Rom Boys is all about a skatepark built in late ‘70s in Hornchurch, East London. At the time skateboarding was big. Back then I was a newly qualified teacher in Paddington, West London, and I remember nearly every teenage boy was walking around with a skateboard under his arm. The skatepark was designed by Adrian Rolt — who was a big player in skateboard park design at the time — and it was designed as one of the few parks to have all the main features (halfpipe, bowl, cloverleaf, moguls, etc.), when most skateparks only had a selection of them.
Two years later the skateboarding boom was pretty much over, and that’s when the majority of parks were demolished.
The Rom took a different approach and welcomed in BMX riders and, managed by “Big Bad” John Greenwood, managed to keep going. Going on to becoming a listed building, in fact, the first in Europe and second in the world. Actually, after the Bro Bowl in Tampa, Florida was demolished and rebuilt, the Rom is the oldest listed extant skatepark in the world.
I was expecting to see loads of archive footage, current talking head shots of any of the original skaters they could round up. and they’d be interspersed with shots of the kids or grandkids of the old school showing off their skills.

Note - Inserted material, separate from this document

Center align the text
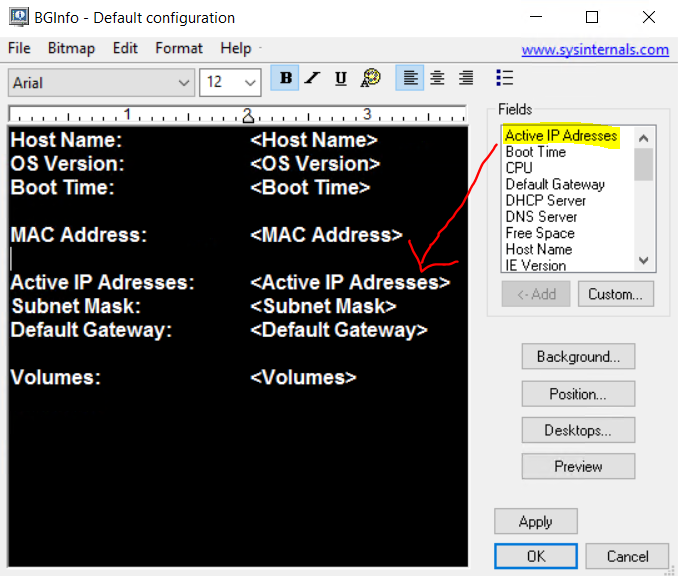The height and width of the screenshot is (576, 678). click(x=437, y=79)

And they were all there — and the passion of the skaters and riders, who are now in their fifties and sixties — was obvious and infectious. If I weren’t such a clumsy oaf with nil sense of balance I would have been tempted to jump on a skateboard and have a go myself.
Because that was another element of the film Rom Boys… the old school were still at it!
It reminded me of a documentary I saw about “Dark Side Of The Moon” which had David Gilmore ripping out the stunning guitar riffs — but bald, and wearing a cardigan. There were bald, overweight guys still doing all their tricks. Their enthusiasm for the sport was tangible and contagious. Despite the fact I’ve only ever been on a skateboard for nanoseconds before landing on my back, I was really caught up with what happened to The Rom and the very real drama that unfolded.
I’d grade it an A, but other people who know the place, know the people, know the sport, would start adding +’s!